Joshua Sortino/Unsplash

Most AI models are data intensive. Chatbots, for example, are trained on most of the Internet before they can “speak” well. Scientific models of artificial intelligence are no different. In many cases – such as modeling airflow around an airplane wing or a star collapsing into a black hole – generating high-quality training data for AI models is slow and expensive.

One approach is to use AI-generated training data to train another AI model. But even that can be expensive and inaccurate. A team of researchers from the Georgia Institute of Technology, IBM Research, and MIT has developed a solution that reduces the training data needed to achieve the desired accuracy by a factor of 100. Their model, called physics-enhanced deep substitution, combines first principles of physical theory with a neural network to create a model that is better than the sum of its parts.

Illustration of a laptop with flowers coming out of the screen.

Elias Stein

When we talk about the power cost of artificial intelligence or computing in general, we usually think of hardware – how efficient are CPUs and GPUs at doing their jobs? But the way we write software can have drastic effects that often go unnoticed. For example, proper website design can reduce 93 percent of emissions generated by page load.

Designing greener software is a win-win: the software itself is more efficient, runs faster, and causes fewer emissions. However, it requires some awareness and some thought in designing and implementing the desired solution. This article highlights the growing green software movement and provides ground rules for building more energy-efficient websites, applications, and AI implementations.

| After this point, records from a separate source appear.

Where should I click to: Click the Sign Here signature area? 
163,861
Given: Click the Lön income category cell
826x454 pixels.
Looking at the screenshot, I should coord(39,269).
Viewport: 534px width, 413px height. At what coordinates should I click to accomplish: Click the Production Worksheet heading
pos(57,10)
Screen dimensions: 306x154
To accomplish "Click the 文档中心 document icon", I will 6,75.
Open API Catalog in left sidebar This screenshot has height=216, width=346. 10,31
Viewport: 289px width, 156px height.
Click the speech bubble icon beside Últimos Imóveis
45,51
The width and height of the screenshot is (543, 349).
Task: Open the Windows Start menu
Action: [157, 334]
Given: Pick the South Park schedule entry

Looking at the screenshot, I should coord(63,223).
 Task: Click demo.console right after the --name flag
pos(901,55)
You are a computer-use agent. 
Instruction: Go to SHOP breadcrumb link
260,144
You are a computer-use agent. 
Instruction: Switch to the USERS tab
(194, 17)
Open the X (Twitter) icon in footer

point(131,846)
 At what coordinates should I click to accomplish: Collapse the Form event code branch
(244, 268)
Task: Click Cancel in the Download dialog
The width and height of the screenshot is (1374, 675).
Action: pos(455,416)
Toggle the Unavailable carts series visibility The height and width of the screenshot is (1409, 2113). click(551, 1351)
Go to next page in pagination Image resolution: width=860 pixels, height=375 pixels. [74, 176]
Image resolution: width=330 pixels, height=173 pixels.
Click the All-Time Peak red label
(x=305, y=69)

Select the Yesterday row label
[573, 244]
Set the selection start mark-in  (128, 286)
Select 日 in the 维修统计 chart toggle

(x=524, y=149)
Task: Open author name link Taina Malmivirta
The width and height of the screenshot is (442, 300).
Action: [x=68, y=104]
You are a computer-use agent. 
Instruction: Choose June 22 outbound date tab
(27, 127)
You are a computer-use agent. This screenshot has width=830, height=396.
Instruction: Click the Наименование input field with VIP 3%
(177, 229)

As management consultant Peter Drucker is said to have said, “What gets measured gets improved.” This applies to the energy effects of the software. There are a growing number of tools that measure emissions from websites, code bases, artificial intelligence and more, but experts say access to reliable data remains a challenge and better measurement tools are needed before we can truly decarbonize software.

Illustration of the Greek goddess Themis holding the scales of justice on a binary code background.Moor Studio/iStock

The founder of the open-source web platform WordPress has published a cease-and-desist letter against WordPress hosting service WP Engine, claiming that neither money nor developer hours are being contributed to the project. WP Engine sued the founders in response to copyright infringement.

This legal battle highlights a fundamental question at the heart of the open source model: How does one get paid for work that is given away for free? In the early days, open-source development was done by enthusiasts working on passion projects in their spare time. Now, these passion projects power an estimated 70 to 90 percent of all apps, and big companies make good money from them. This has brought the crisis to a head: Open source project managers are reporting growing levels of dissatisfaction, and poorly maintained projects are creating security vulnerabilities. But there is hope: efforts to convince companies to commit to paying administrators are growing.

Illustration of two people against a background consisting of the Sun, a hemisphere of tiny objects surrounding a dimly glowing sphere, and a number of toroidal space biotopes

Andrew Archer

What would it take to build a computer the size of a planet? In a departure from our traditional reporting model, IEEE Spectrum commissioned science fiction writer Karl Schroeder to present the answer to this question. Contributing editor Charles Choi commented on the story, explaining how the fictional world draws from real science and technology.

Virtual minds floating in a computer made from the planet Mercury organize efforts to terraform other planets. Will it be a brave new world or a solar system of loneliness?